Kordelio–Evosmos (Κορδελιό-Εύοσμος, Kordelió-Évosmos) is a municipality of the Thessaloniki Urban Area in the regional unit of Thessaloniki, Central Macedonia, Greece. The seat of the municipality is in Evosmos. The municipality has an area of 13.358 km^{2} and a population of 105,352 people (2021 census).

==Municipality==
The municipality Kordelio–Evosmos was formed at the 2011 local government reform by the merger of the following 2 former municipalities, that became municipal units:
- Eleftherio-Kordelio
- Evosmos

== Neighbourhoods ==

=== Municipal Unit of Evosmos ===

- Evangelismos
- Agios Kosmas
- Kato Evosmos
- Kato Ilioupoli
- Nea Politeia
- Ano Nea Politeia

=== Municipal Unit of Kordelio ===

- Neo Kordelio
- Eleftheria
- Dialogi

== Transportation ==
In the area an important number of bus lines are operated both by the Thessaloniki Urban Transport Organization and Thessaloniki's KTEL (KTEL (Greece)).
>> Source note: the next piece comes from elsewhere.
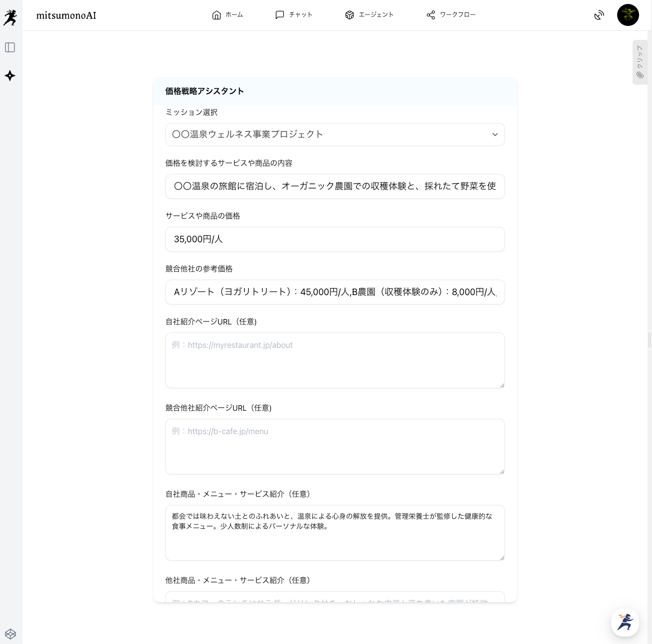
Task: Click the mitsumonoAI brand link
Action: click(x=66, y=15)
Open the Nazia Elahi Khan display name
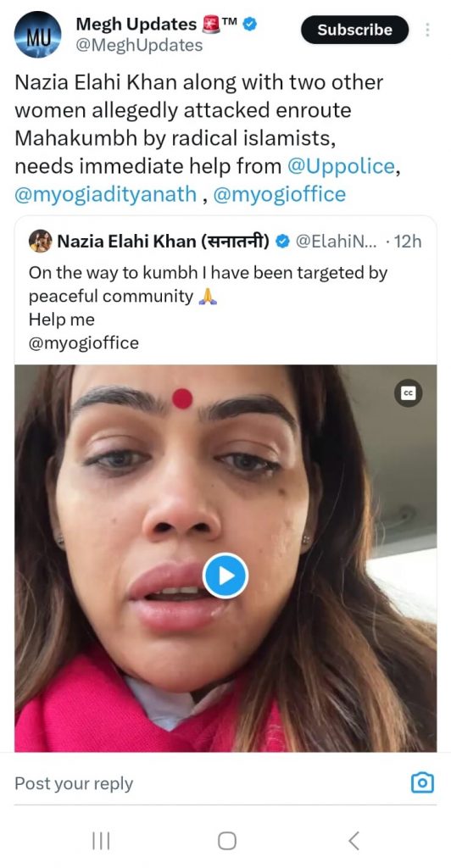The width and height of the screenshot is (451, 868). coord(164,242)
Those being:

- 1 Efkarpia – Nosokomeio Papageorgiou – KTEL (Thessaloniki Intercity Bus Station)
- 18 Agioi Anargyroi – Kordelio
- 19 Eleftherio Kordelio – Neos Sidirodromikos Stathmos (Thessaloniki railway station)
- 20 Menemeni – Aristotelous
- 21 Evosmos – Aristotelous
- 21A Evosmos – Aristotelous through Koimitiria Evosmou (Western Thessaloniki Cemeteries)
- 32 Kato Ilioupoli – Aristotelous
- 32A Kato Ilioupoli – Aristotelous through Gymnastirio
- 42 Kordelio – Koimitiria Evosmou (Western Thessaloniki Cemeteries)
- 42A Kordelio – Koimitiria Evosmou through Menemeni
- 42B Kordelio – Koimitiria Evosmou through Ampelokipoi
- 43 Topiko Evosmou (Evosmos Local Line)
- 43Y Evosmos – Voulgari (Express Line)

== Population ==

| Year | Population |  |
| Evosmos | Kordelio |
| 1940 | 1,475 | 1,554 |
| 1951 | 2,055 | 1,951 |
| 1961 | 7,713 | 4,430 |
| 1971 | 22,390 | 9,159 |
| 1981 | 26,528 | 12,595 |
| 1991 | 29,331 | 16,885 |
| 2001 | 54,825 | 22,349 |
| 2011 | 74.686 | 27.067 |
| 2021 | 79,221 | 26,131 |

== List of mayors of Kordelio-Evosmos ==
The list includes the Mayors of Evosmos as predecessors to the Mayors of Kordelio-Evosmos since the seat of the municipality remained in Evosmos.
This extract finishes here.